## Problem:
Return only what runs from the line containing "You are a GUI" through the last line of the entries below, exactly, omitting pictures.

(Stored records)

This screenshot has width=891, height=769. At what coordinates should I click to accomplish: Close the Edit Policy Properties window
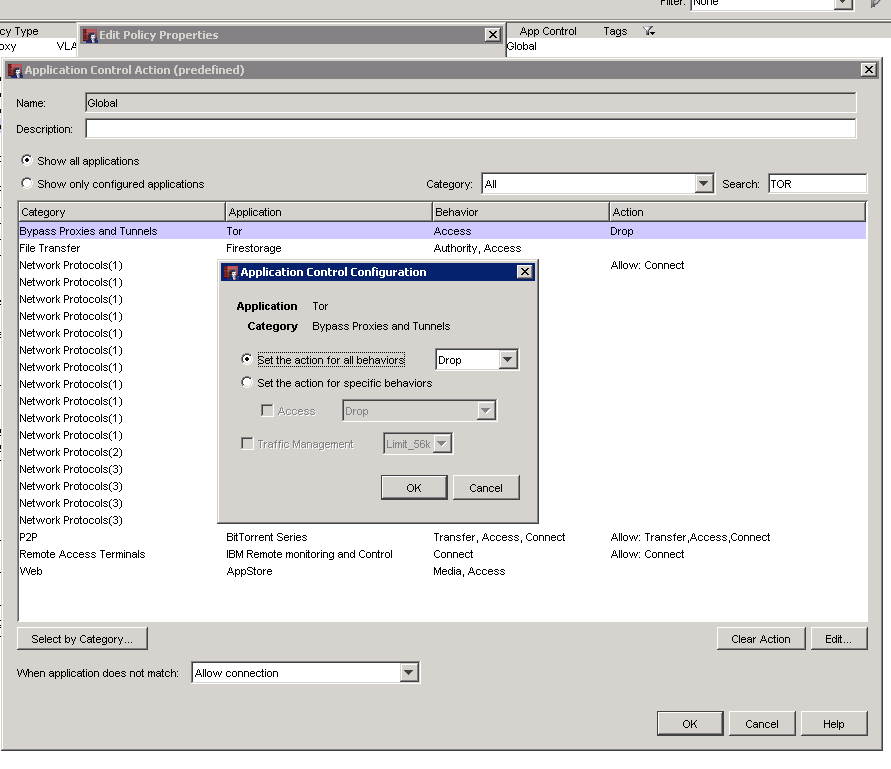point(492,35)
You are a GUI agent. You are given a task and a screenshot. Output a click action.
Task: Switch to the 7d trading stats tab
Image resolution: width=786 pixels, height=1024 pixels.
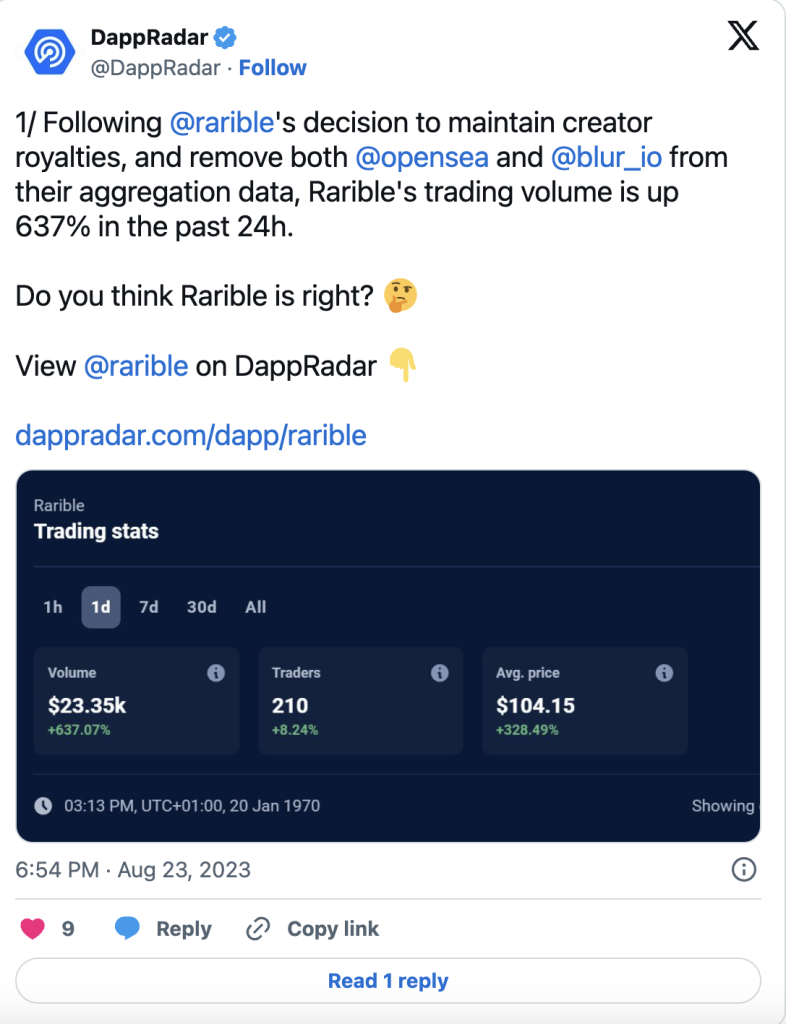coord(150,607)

## Exercise answer:
You are a GUI agent. You are given a task and a screenshot. Output a click action.
Task: Switch to the 7d trading stats tab
Image resolution: width=786 pixels, height=1024 pixels.
coord(150,607)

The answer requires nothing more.